### Text block

The Vatican put a Silicon Valley AI insider in the room as Pope Leo XIV called on technology leaders to slow down and judge artificial intelligence by its impact on human dignity. Christopher Olah, co-founder of Anthropic, the maker of the Claude chatbot, was invited to speak in Synod Hall during the public rollout of the pope’s first encyclical, an unusual break from the normal practice of leaving such presentations to cardinals and press officials.

That document, Magnifica Humanitas, or Magnificent Humanity, was signed on May 15, the 135th anniversary of Pope Leo XIII’s Rerum Novarum, and released on May 25. The Vatican said the encyclical is formally focused on safeguarding the human person in the time of artificial intelligence, a framing that puts labor, dignity and human agency at the center of the Church’s response to a technology advancing faster than most governments can regulate.

Olah used the Vatican stage to describe the pressures facing frontier AI labs, saying their incentives and constraints can conflict with doing the right thing. He pointed to commercial pressure and geopolitical pressure, a reminder that the race to build more capable systems is now shaped as much by competition among companies and countries as by any shared safety standard. Anthropic has tried to position itself as an AI-safety-minded company, and its presence at the Vatican underscored how closely the Church is engaging with the firms building the most powerful systems.

Stored data:
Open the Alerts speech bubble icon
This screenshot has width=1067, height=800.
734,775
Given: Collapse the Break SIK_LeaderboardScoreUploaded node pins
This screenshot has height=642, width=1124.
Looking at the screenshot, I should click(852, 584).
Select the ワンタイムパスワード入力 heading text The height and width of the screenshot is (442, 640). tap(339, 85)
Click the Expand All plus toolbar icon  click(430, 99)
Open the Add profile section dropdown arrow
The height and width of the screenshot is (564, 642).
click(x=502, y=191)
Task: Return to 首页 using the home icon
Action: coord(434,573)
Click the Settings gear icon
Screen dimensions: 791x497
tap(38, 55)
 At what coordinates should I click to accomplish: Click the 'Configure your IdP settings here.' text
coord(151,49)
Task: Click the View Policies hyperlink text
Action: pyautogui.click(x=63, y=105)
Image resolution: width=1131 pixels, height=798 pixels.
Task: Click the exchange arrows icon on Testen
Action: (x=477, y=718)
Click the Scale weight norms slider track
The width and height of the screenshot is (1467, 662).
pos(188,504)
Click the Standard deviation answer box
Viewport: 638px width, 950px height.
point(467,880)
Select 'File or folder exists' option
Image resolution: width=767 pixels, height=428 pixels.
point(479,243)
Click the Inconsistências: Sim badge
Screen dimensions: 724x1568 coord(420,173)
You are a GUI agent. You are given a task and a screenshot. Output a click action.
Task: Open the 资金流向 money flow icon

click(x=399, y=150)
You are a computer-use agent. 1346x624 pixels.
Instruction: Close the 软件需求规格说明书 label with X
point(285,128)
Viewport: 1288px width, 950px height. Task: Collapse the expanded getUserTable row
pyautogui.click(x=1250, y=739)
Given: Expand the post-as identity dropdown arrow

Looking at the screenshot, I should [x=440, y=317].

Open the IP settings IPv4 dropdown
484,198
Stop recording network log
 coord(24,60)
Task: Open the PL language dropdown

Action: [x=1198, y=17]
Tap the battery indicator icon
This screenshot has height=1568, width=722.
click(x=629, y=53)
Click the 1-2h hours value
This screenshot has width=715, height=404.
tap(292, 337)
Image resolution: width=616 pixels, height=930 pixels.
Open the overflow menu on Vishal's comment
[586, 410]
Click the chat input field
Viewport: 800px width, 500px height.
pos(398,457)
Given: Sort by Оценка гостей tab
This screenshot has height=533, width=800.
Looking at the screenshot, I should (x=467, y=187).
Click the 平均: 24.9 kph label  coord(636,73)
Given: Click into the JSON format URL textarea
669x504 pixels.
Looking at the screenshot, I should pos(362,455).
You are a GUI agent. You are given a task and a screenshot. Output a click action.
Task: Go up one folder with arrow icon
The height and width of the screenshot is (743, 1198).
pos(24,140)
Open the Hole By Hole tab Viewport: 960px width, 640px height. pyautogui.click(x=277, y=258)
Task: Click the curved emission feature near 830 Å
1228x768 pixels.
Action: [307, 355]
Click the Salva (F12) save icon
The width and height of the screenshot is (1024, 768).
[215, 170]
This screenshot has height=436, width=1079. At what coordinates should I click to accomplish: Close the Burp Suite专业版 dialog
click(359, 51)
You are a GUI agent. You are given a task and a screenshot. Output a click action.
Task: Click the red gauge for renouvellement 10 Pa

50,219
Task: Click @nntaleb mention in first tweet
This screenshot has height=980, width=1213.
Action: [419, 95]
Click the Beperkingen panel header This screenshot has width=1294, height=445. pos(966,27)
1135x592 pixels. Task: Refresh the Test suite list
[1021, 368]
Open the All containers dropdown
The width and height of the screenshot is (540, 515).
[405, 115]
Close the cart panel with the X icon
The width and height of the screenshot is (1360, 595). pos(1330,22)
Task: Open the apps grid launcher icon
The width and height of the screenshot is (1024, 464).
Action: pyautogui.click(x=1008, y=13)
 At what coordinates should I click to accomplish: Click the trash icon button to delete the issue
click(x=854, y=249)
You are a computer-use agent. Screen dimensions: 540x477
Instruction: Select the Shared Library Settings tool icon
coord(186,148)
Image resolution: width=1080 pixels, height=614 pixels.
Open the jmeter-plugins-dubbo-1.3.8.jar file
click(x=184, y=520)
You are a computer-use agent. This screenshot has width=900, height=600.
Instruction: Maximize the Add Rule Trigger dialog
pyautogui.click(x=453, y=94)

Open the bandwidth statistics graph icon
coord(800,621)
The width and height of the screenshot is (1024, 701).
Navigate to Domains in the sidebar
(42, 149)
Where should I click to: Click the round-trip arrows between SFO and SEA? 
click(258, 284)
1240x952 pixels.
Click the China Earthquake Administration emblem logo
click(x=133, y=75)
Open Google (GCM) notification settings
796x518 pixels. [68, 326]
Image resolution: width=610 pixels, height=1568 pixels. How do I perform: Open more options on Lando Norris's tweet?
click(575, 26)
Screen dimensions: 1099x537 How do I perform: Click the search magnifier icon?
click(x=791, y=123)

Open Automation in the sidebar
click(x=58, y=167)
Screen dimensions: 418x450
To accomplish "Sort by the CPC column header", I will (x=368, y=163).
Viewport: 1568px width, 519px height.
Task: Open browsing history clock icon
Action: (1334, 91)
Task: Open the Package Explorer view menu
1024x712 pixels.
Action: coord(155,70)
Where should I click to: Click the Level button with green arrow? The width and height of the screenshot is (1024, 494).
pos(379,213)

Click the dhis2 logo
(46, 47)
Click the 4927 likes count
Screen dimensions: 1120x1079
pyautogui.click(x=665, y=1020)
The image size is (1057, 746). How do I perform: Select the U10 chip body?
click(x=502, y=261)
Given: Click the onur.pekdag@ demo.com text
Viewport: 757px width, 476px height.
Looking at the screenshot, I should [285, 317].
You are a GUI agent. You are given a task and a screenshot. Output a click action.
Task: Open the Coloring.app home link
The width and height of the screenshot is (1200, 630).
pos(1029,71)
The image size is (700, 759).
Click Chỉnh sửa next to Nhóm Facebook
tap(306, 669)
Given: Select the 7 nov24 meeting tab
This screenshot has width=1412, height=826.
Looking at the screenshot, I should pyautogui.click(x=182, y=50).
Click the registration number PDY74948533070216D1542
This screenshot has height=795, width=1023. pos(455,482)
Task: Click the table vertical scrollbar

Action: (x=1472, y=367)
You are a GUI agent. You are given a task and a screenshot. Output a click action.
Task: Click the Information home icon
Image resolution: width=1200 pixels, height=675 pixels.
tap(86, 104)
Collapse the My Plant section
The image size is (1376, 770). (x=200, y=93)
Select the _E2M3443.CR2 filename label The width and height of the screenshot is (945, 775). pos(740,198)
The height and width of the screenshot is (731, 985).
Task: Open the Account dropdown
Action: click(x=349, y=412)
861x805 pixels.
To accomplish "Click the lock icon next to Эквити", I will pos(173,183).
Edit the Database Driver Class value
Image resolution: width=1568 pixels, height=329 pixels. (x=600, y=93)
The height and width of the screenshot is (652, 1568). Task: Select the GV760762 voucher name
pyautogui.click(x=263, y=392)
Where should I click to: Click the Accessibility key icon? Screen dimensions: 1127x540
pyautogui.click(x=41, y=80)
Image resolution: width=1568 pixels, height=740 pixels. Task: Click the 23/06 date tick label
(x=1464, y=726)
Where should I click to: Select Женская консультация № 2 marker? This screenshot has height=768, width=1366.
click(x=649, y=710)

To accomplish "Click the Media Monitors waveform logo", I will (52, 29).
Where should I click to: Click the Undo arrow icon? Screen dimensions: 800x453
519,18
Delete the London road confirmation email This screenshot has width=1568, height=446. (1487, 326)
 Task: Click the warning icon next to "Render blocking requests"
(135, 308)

### Task instructions
Reproduce the passage of the article on the Vatican and AI from "Olah used the" up to and including "most powerful systems.". The listing is not needed for this work.

### Result below
Olah used the Vatican stage to describe the pressures facing frontier AI labs, saying their incentives and constraints can conflict with doing the right thing. He pointed to commercial pressure and geopolitical pressure, a reminder that the race to build more capable systems is now shaped as much by competition among companies and countries as by any shared safety standard. Anthropic has tried to position itself as an AI-safety-minded company, and its presence at the Vatican underscored how closely the Church is engaging with the firms building the most powerful systems.